知画耸着肩膀抖擞个没完没了:“他周围都是家奴,洗手用的是玉器。”
权持季了然:“品阶高的官家狗。”
知画声线依旧颤得厉害:“我们被发现了……”
因子虚还要再听一下,权持季突然抬眸挥手像赶苍蝇一样示意手下人回避。
一大群守在权持季身边的彪形大汉齐刷刷退了出来,随便扛走了听墙根的因子虚。
“……”因子虚几乎是怒了:“关键时刻啊关键时刻!”
侍卫们眼睛连抬都不抬:“这事涉及到了上头的大官,因老板还是少听一些为妙。”
因子虚不忍直视地捂住了眼睛,还想悄悄滴趴过去偷听:“你们懂什么,这样的消息才值钱。”
然后被铁面无私地拖了回去:“因老板再胡闹我们便上报将军了。”
因子虚见挣扎无果只能捏了捏鼻梁,老老实实地扭过脑袋。
第34章 没眼光
他抖了抖袖子,没缝好的补丁为他营造了“两袖清风的仙人意境”,被迫高尚的人格此刻煜煜生辉:“不知好歹地窃听各位官爷的消息确实不好。”
“君子守己不窥人隐。”因子虚重重地点了点头,冠冕堂皇。
只是说下来的话未免太没可信度:“在下是绝对不会好奇的,绝对。”
然后,他贼眉鼠眼地提醒:“你家将军该是叫你们监视在下吧,等会记得把在下这句话原封不动地传给你家将军,大家伙同是天涯沦落人,人心隔肚皮,将军防备我们,什么都不让我们知道,这真是可怜可叹。

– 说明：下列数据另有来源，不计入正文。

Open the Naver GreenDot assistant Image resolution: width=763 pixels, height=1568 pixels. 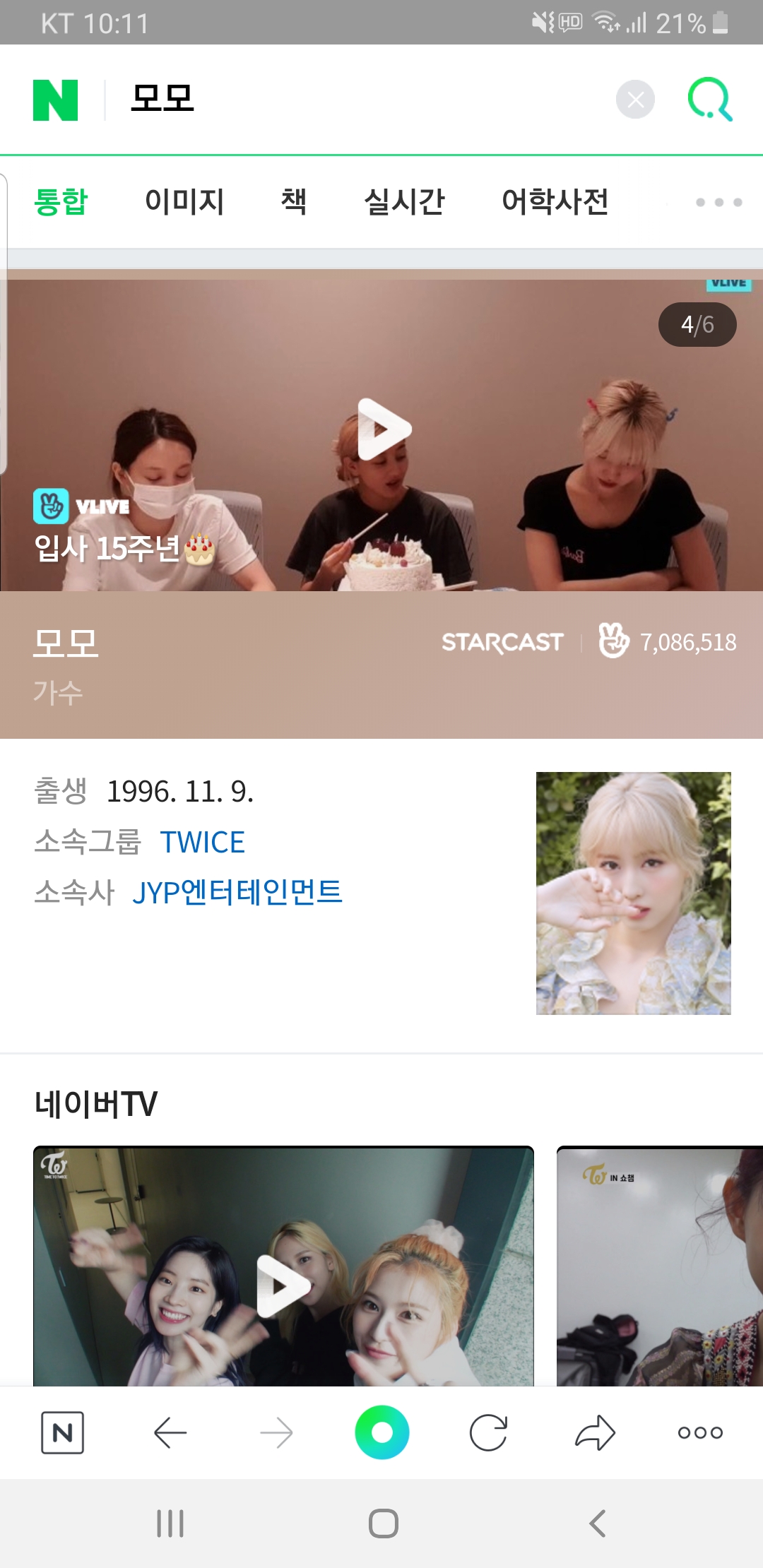[382, 1432]
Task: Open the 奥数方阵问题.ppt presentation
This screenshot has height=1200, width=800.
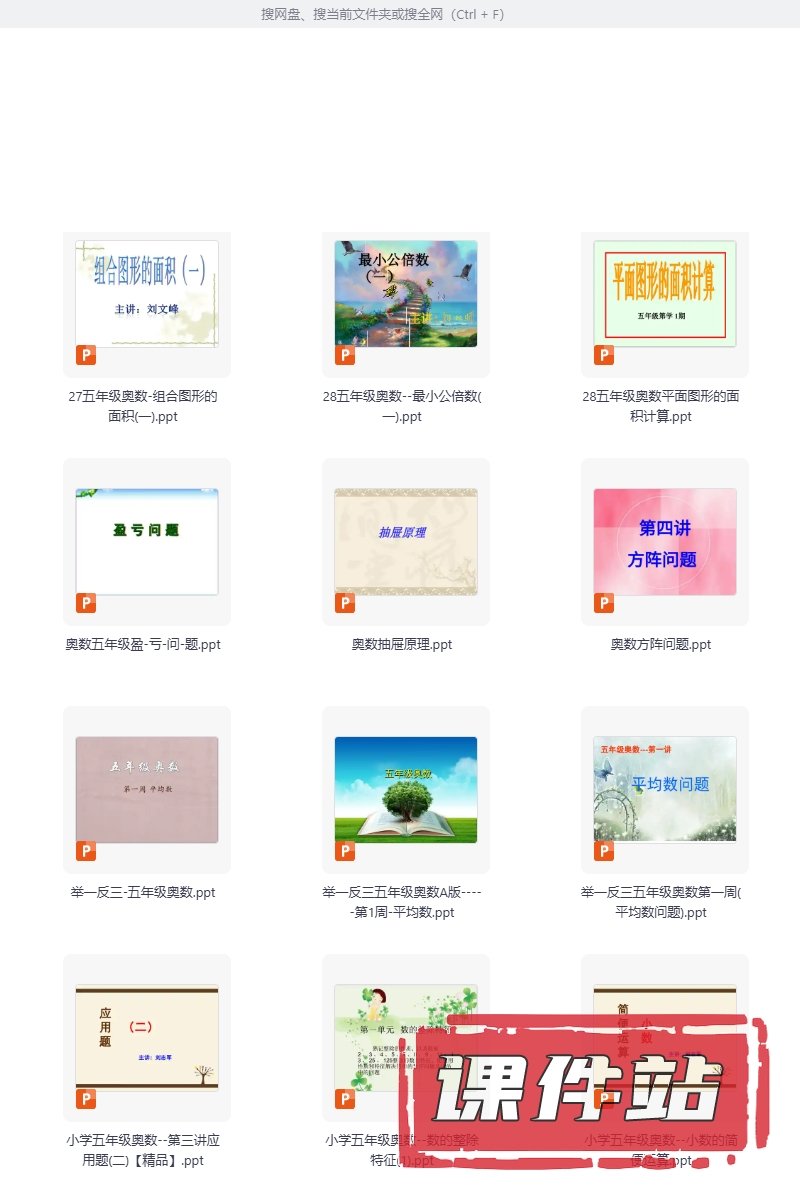Action: pos(665,542)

那不是更要互帮互助?烦请各位多多替在下美言两句了。”
侍卫们:“……”
等等,因子虚怎么知道将军派他们监视因子虚,汇报这老流氓的一言一行。
旁边精干的侍卫戴三七冷漠地回道:“因老板无需干这样的事情,对我们将军没用。”
因子虚啊呀一声,慧眼识英才。
直觉告诉他:面前精壮的侍卫戴三七长相憨厚,方头大面,嘴巴死死地抿着,长得就像个嘴巴漏风的。
听不到知画的消息他还不能打探权持季吗?
因老板忙凑过去喃喃:“为什么没用啊?你家将军看起来也不是个正经人。”
戴三七立刻反驳:“我家将军是正经人。”
因子虚耸了耸肩:“调戏小哑巴的正经人?”
他暗自晃了晃脚,愉悦心道:很好,他激动起来了,嘴巴要开始漏风了!
果不其然,戴三七为了权持季清澈透亮的形象上前一步,义正言辞道:“才不是无缘无故调戏小哑巴,是那哑巴长得太像将军的故人了?”
因子虚:“故人?”
戴三七:“就是他让将军知道自己是个断袖的。”
因子虚想为权持季这可歌可泣的爱情而鼓掌,如果他不是那小哑巴的话,听八卦的感觉会更好,因子虚突然就觉得自己长得晦气了。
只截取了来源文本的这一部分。